ホンダと日産自動車はきのう、経営統合に向けた合意を撤回すると発表した。
生産台数で世界3位となる自動車大手の統合として注目を浴びたが、独立志向のホンダに対し日産は官僚的とされるなど、企業文化は大きく異なった。統合で何を目指すかも不明確な上に、米国や中国で販売不振が深刻な日産を救済する意図もうかがえた。昨年12月の統合発表からわずか2カ月での方針転換となり、日産の再建戦略は白紙に戻った。
日本経済の主軸をなす自動車業界は岐路に立つ。電気自動車(EV)で米中の新興勢力が台頭する上、EVの要であるソフトウエア開発に膨大な費用がかかり、単独での対抗は難しいからだ。強みとしてきたエンジン技術の蓄積も生かせない。
業界を超えた再編の動きが世界的に広がり、今回の統合も台湾の電子機器受託生産大手、鴻海(ホンハイ)精密工業が日産株の取得に動いたことが背景として取り沙汰される。蓄積した自社の強みを時代の変化に合わせてどう磨き直し生き残るか、全ての国内メーカーが直面する課題だ。
ホンダと日産の協議では当初、今年6月に統合契約を結び、2026年8月に持ち株会社を発足させ、その傘下に両社が入る構想だった。
両首脳は対等な立場を強調していたが、協議ではホンダが日産に合理化を求めた。抜本策が得られず、業を煮やしたホンダが主導権を握ろうと日産の子会社化を提案した。
純利益や株式の時価総額はホンダが日産を大きく上回る。「対等」を掲げても、このままの統合では、ホンダが日産の負債を抱え込む形となり、企業価値は損なわれる。自ら改革できなかった日産の体質が今回の事態を招いたと言えるだろう。

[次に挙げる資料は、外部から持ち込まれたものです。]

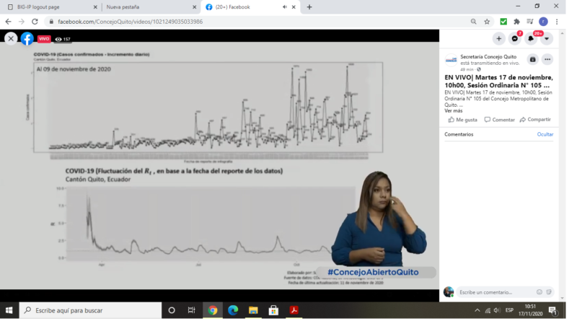The width and height of the screenshot is (577, 321).
Task: Click the Create plus icon
Action: coord(499,38)
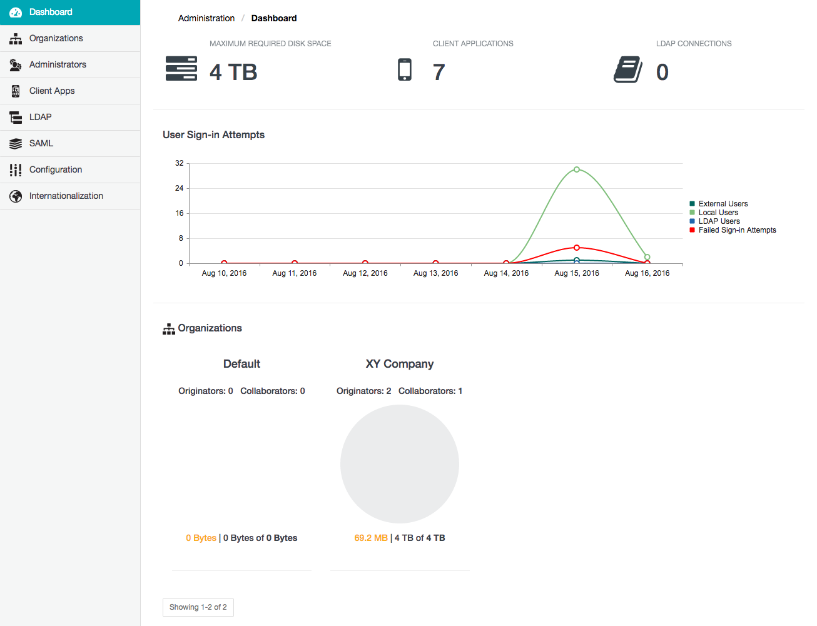
Task: Click the LDAP connections book icon
Action: point(628,69)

日産は世界の先陣を切ってEVに経営資源を注ぎ込んだものの、後発組に水をあけられた。意思決定の遅れが一因とされ、自主再建を貫くなら体質刷新は避けられない。鴻海が再び買収攻勢をかける可能性も指摘され、経営陣は株主や従業員にとって最善策を検討する必要がある。
ホンダも現状のまま独立を貫けるかは断言できない。EVで劣勢に立つ上に、四輪車の営業利益は台数で劣る二輪車を下回っている。自らのコストカットも急務だ。
ホンダと日産は、日産が筆頭株主の三菱自動車とともにEV開発の協業は続けると発表した。
自動車製造には数万点の部品が必要で、各メーカーは工場周辺などに1万社以上の協力業者を擁する。自社の盛衰は地域の経済圏にも多大な影響を及ぼす。経営陣はその責任を強く自覚して、生き残りのための戦略を描いてほしい。